SURABAYA, iNews.id – Unit III Subdit V Tindak Pidana Tertentu (Tipidter) Ditreskrimsus Polda Jawa Timur membongkar kasus jasa layanan aborsi di Surabaya. Dalam pengungkapannya, tujuh orang ditangkap, terdiri atas tenaga medis, suplier obat dan alat kesehatan hingga pasien yang sengaja menggugurkan kandungan.
Informasi yang dirangkum iNews.id, ketujuh tersangka tersebut yakni berinisial LWP (28) perempuan yang bertugas sebagai tenaga medis, MSA (32) laki-laki sebagai penyuplai dana, RMS (26) perempuan pembantu pelaksana aborsi. Selain itu tiga lainnya yakni MB (34) laki-laki, VN (26) perempuan dan FTA (32) perempuan, yang merupakan suplier obat, serta serta TS (32) pasien yang mengugurkan kandungan. Ketujuh tersangka di antaranya warga Surabaya, satu warga Sidoarjo dan warga Sukoharjo, Jawa Tengah.
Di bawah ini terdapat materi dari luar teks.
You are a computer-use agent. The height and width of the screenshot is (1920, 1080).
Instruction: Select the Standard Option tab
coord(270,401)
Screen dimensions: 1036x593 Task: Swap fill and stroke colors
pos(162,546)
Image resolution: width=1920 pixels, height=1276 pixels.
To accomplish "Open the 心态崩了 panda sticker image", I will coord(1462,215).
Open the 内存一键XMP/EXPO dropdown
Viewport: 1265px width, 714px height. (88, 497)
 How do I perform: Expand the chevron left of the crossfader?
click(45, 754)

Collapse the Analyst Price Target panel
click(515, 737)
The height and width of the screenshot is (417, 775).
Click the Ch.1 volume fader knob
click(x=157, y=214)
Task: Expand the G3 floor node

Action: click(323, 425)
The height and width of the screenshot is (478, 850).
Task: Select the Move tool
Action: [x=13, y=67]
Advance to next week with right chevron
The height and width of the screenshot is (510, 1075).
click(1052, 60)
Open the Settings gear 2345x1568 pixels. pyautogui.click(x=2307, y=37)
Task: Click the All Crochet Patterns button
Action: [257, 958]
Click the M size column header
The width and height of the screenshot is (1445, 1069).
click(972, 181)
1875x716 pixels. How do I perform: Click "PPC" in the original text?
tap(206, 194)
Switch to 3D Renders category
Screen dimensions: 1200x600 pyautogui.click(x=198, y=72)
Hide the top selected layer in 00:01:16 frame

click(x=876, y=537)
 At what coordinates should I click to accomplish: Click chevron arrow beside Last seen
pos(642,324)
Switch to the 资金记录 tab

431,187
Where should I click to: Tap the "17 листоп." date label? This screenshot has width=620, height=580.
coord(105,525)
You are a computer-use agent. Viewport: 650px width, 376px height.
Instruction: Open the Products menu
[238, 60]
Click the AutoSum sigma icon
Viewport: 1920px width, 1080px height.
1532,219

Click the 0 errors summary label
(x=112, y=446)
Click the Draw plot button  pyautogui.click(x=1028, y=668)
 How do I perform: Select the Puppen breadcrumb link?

"Pada awal Maret lalu, kami mendapat informasi tentang adanya praktik aborsi yang tidak sesuai dengan ketentuan Undang-Undang. Tenaga medis yang melakukan proses aborsi juga tidak punya izin. Selanjutnya, kami melakukan penyelidikan hingga pada 8 April, petugas melakukan penggeledahan di kamar 1.120 Hotel Great Diponegoro alamat Jalan Raya Diponegoro Nomor 215 Surabaya," ujar Kasubdit III Tipidter Ditreskrimsus Polda Jatim AKBP Amran Asmara, Selasa (25/6/2019).
Dia menjelaskan, pelaku utama kasus aborsi ini yakni LWP. Tersangka membuka praktik aborsi dalam hotel di Surabaya. Melalui sejumlah rekan, LWP membuka layanan menggugurkan kandungan dengan menggunakan obat.
"Tersangka LWP menggunakan obat Chromalux Musoprostol tablet 200 Mcg, Cytotec Misoprostol tablet 200 ug, dan lnvitec Misoprostol tablet 200 Mcg. Obat inilah yang menyebabkan janin dalam kandungan gugur," katanya.